Aortic dissection is a condition of delamination of the aortic wall, leading to the development of a ‘double-barrel’ aorta, compromised luminal and side branch flow, and weakening of the aortic wall predisposing to aneurysmal degeneration. Figure 7 indicates a Stanford Type B aortic dissection, arising distal to the left subclavian artery. Unlike Type A dissections, which involve the aortic arch, Type B dissections are best managed with a combination of medical therapy and endovascular stent-grafting where necessary.

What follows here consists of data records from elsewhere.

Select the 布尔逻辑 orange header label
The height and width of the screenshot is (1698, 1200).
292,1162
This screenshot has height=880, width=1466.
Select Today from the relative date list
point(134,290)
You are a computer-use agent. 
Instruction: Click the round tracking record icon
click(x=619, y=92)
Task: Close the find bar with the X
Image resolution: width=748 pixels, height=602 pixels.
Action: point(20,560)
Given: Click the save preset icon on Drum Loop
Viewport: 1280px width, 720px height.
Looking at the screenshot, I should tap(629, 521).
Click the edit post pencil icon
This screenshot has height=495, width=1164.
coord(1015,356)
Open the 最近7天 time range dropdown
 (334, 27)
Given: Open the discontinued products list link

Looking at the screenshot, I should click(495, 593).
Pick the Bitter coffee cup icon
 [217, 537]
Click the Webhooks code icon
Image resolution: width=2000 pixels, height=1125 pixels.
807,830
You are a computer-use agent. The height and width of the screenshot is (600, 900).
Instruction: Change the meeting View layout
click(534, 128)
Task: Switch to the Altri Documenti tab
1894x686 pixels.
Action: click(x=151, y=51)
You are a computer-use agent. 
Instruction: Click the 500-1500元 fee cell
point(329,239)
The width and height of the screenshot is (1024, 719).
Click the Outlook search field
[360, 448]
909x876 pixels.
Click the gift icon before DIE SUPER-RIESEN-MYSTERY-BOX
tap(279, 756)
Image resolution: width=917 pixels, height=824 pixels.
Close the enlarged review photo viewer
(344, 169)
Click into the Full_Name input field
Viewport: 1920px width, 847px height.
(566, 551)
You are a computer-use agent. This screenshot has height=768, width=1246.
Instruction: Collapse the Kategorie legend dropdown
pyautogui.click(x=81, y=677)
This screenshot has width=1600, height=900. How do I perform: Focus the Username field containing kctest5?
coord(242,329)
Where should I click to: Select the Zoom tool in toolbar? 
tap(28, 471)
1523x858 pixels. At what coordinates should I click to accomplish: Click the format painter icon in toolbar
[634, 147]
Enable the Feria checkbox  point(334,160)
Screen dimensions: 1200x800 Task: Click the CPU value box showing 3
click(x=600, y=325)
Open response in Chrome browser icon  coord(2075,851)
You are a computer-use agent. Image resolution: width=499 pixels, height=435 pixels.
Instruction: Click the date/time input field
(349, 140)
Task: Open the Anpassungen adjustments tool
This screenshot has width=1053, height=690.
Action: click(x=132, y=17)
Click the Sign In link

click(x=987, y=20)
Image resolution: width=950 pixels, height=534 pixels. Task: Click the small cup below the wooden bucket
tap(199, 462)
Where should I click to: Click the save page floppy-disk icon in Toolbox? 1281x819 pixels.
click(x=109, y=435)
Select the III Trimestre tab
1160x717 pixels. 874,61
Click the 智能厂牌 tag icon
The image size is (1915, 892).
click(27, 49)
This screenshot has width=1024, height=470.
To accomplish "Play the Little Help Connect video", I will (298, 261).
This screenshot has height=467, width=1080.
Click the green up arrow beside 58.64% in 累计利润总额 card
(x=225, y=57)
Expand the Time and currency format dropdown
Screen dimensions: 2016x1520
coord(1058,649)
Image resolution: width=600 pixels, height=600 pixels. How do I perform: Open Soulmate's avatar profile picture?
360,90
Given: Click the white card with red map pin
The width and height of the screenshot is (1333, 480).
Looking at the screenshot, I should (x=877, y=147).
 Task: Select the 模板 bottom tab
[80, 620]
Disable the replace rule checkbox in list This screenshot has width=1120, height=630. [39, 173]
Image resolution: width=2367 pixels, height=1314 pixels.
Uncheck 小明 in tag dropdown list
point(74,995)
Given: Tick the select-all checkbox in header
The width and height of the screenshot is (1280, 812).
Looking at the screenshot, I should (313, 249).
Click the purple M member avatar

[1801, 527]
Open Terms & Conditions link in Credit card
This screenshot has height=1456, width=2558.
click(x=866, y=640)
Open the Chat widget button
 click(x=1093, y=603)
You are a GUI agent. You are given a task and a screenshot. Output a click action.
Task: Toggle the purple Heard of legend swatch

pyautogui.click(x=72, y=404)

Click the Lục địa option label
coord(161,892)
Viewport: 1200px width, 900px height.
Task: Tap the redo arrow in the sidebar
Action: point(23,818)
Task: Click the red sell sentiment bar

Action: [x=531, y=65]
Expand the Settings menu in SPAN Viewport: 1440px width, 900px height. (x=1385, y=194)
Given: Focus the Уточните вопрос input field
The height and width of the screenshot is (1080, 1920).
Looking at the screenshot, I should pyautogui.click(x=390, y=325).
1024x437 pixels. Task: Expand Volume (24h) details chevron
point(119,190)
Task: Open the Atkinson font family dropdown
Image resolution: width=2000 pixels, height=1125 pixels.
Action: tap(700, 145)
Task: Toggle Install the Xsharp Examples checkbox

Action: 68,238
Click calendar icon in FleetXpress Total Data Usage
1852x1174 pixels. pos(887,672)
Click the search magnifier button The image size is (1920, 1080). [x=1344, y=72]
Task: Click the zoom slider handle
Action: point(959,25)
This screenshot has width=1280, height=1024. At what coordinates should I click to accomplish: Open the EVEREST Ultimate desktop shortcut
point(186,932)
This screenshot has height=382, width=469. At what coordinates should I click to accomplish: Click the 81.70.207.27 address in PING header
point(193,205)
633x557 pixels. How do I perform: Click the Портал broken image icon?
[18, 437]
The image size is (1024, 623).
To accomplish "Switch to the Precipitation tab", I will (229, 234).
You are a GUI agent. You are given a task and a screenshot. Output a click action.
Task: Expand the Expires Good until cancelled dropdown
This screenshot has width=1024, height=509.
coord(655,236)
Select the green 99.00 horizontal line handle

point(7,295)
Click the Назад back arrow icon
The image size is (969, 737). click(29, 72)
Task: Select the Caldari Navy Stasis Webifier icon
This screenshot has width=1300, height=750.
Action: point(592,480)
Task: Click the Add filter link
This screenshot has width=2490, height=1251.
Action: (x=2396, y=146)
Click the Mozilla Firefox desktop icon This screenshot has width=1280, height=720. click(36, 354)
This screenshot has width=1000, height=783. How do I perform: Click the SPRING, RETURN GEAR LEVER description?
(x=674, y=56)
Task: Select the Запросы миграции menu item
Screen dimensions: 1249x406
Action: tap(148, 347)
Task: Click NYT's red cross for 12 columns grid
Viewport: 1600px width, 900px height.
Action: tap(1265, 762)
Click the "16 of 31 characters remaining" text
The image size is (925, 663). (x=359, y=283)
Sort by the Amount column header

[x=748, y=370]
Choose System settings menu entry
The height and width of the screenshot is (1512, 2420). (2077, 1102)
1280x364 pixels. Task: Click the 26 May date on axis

Figure 7. Stanford Type B aortic dissection

Figure 7. Stanford Type B aortic dissection
Image courtesy Cook Medical, Bloomington NH, USA

Patients may present with thoracic aortic ‘dissecting’ aneurysms, either due to acute or chronic degeneration. Acute dissection is often rapidly fatal, especially if there is retrograde dissection to the coronary arteries. Antegrade dissection can lead to renal, mesenteric, or lower limb ischaemia. Patients typically present with sudden onset interscapular pain, and if they survive the first 24 hours require aggressive blood pressure control and monitoring. Any suspicion of acute dissection requires immediate assessment in an emergency department with cardiovascular services, where the patient will be triaged based on the type of dissection.

Key points

  • The prevalence of AAA sharply increases with increasing age.
  • Rupture is associated with a high mortality.
  • Screening men over the age of 65 years reduces aneurysm related mortality.
  • Patients diagnosed with small AAA should have ongoing surveillance with ultrasound and cardiovascular risk factor modification, and may be referred to a vascular surgeon for counselling about management options.
  • Patients with indications for AAA repair should be referred promptly to a vascular surgeon.

Competing interests: Jason Chuen has received payment for lectures from Medtronic and Cook Medical, and panel membership of Medtronic.
Provenance and peer review: Commissioned; externally peer reviewed.